A mi amigo Agustín “Cantarote”, ya a la sombra de su olivo…

Por José María Castaño


Estos días podrían titularse por desgracia: el luto que no cesa. Creo que no estamos dando crédito a lo que realmente está sucediendo cuando el obituario nos golpea con insistencia a cada hora. Demasiadas familias rotas, demasiado dolor apostado por las esquinas.

Hoy desayuno con la triste noticia del adiós de un buen amigo del barrio de Santiago, Agustín Cantarote. En el Arco coincidimos en varias ocasiones, pero estrechamos lazos una vez que le dediqué a su padre una semblanza en un acto organizado por la Juventud de la Hermandad del Prendimiento. José de Cantarote, su padre, fue capataz del paso del misterio durante muchos años.

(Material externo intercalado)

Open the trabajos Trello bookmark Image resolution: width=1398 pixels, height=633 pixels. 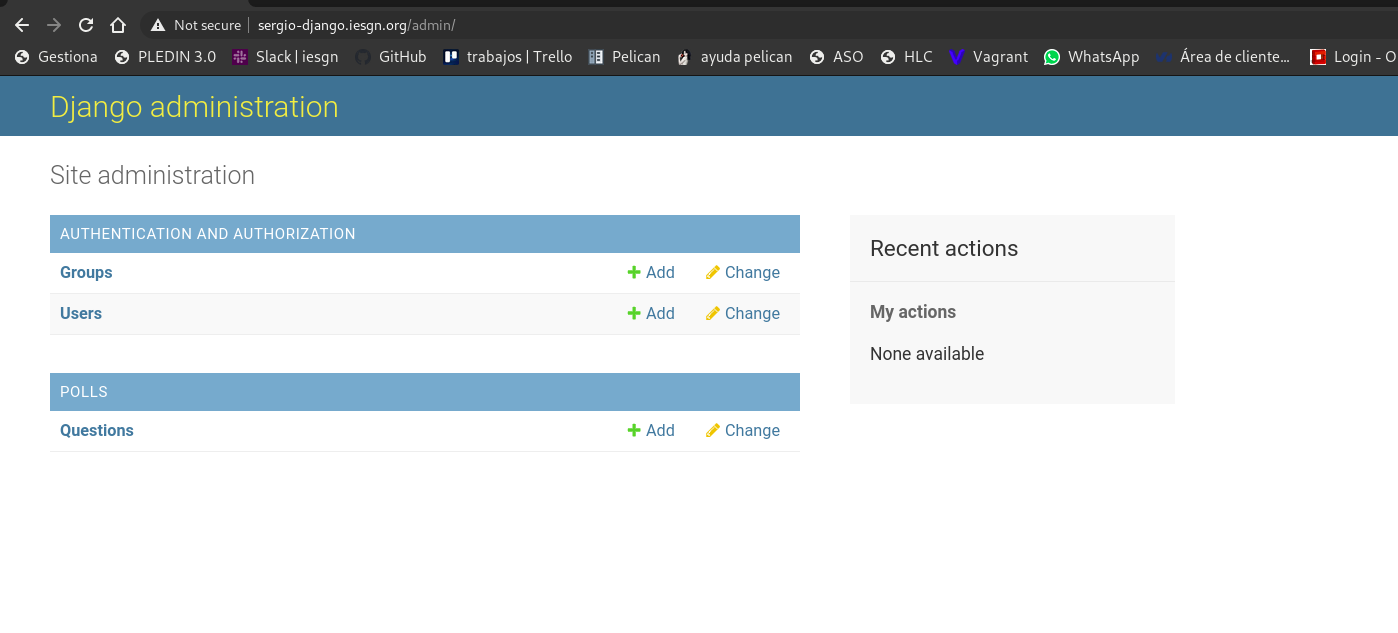point(508,57)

No voy a reproducir el texto entero. Solo contar que una vez, al sol del mediodía en la calle Nueva, sentado como dicen lo hacía Tío José de Paula, José Cantarote me confesó que su último deseo era hacer una llamada a Jesús del Prendimiento en su recorrido. Algo que era inimaginable. Los años hicieron mucha mella en aquel buen patriarca y aquello resultaba algo imposible; pues apenas si podía moverse. Pero, el Dios prendido de Santiago, para quien la quimera de los humanos no existe, tenía guardada una sorpresa a quien lo había guiado por Jerez tantas tardes del Miércoles Santo.

Durante la semana de la pasión de aquel año se supo que, por una serie de coincidencias de horarios, obras y demás, la hermandad que tiñe de rojo y blanco la tarde no tuvo más remedio que desviar su recorrido por calle Merced arriba, girar a Santa María de la Merced, y pasar por calle Nueva. Algo inusual entonces y no creo fuera tanta casualidad. No fue cosa de los hombres, no. Fue Jesús del Prendimiento quien quiso despedirse de José Cantarote, padre de nuestro amigo, su cirineo gitano y verde aceituna de la calle Sor Eulalia.

Yo estaba en la puerta de los Juncales. Apenas unos pasos más abajo, se paró el misterio. Y allí estaba José Cantarote con sus muletas y ayudado por su familia. Fue entonces, cuando el viejo capataz pudo cumplir su sueño. Prendimiento se lo había concedido. Cuentan que por la calle del gemido santiaguero, murió en paz y con una sonrisa en los labios. Su fe le había cumplido su último deseo.

Años más tarde, Agustín Cantarote, su hijo, me pidió este texto, que es mucho más amplio. Recuerdo estábamos en el Guitarrón y se lo leí; las lágrimas le caían como a San Pedro, nunca mejor dicho. Hoy, en el día de su adiós, quiero dedicarle estas palabras. Era una excelente persona y a su modo un guitarrista muy flamenco con quien también compartí algunas clases. Demasiado joven para morir. Tan solo queda el consuelo que estará junto a su padre José a la sombra de ese olivo de paz que llamamos eternidad. Hasta siempre, amigo Agustín.